### TASK PROMPT
Reply with nothing but the number of lines in the data below where the word "computer" occurs.

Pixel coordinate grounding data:
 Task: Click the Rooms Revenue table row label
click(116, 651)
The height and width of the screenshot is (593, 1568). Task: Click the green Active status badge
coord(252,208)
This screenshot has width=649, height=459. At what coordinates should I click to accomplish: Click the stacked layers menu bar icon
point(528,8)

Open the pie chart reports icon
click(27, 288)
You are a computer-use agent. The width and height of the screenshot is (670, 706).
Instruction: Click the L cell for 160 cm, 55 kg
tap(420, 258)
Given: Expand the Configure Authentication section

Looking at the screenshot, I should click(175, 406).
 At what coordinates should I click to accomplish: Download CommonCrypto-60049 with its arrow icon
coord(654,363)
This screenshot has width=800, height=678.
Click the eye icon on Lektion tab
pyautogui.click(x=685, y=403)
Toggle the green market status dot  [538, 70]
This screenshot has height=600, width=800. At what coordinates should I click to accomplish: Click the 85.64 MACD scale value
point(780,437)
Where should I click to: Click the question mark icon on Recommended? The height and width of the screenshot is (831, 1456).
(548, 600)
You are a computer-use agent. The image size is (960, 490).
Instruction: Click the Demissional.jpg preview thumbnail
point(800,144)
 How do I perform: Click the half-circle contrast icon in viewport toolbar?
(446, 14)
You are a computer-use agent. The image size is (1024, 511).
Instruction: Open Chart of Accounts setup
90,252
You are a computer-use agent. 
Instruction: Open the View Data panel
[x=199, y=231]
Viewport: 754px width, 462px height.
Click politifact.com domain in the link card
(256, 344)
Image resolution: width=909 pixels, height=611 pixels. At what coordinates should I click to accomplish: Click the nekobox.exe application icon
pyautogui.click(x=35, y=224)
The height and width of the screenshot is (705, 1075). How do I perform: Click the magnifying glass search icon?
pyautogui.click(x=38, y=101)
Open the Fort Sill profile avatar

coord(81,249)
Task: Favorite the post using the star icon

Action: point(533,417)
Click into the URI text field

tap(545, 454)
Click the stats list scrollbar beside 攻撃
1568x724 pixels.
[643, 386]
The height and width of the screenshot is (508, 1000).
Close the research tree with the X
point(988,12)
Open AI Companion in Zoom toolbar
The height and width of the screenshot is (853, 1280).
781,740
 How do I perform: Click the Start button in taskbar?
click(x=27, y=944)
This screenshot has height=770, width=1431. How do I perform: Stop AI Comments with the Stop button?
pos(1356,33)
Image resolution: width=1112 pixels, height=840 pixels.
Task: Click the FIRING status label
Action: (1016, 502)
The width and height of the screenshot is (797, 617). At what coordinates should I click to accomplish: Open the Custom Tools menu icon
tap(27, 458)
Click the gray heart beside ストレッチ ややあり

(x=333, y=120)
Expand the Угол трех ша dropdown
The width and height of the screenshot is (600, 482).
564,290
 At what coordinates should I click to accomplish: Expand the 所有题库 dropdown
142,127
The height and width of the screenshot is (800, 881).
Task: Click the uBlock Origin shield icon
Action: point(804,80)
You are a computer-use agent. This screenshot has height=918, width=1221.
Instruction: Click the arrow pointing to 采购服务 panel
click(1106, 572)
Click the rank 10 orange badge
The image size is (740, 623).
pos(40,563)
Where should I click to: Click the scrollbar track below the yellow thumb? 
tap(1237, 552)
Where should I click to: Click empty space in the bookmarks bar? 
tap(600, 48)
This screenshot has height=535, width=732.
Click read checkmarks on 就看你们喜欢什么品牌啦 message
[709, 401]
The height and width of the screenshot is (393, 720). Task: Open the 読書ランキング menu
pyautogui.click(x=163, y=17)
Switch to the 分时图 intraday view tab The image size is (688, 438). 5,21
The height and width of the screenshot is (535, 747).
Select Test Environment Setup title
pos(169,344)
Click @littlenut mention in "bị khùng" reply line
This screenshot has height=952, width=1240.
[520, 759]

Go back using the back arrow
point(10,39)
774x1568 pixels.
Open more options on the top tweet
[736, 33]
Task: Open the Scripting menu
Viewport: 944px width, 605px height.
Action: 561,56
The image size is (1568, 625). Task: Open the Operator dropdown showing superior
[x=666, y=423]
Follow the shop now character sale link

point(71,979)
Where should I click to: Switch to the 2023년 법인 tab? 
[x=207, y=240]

### ANSWER TO THIS EXERCISE
5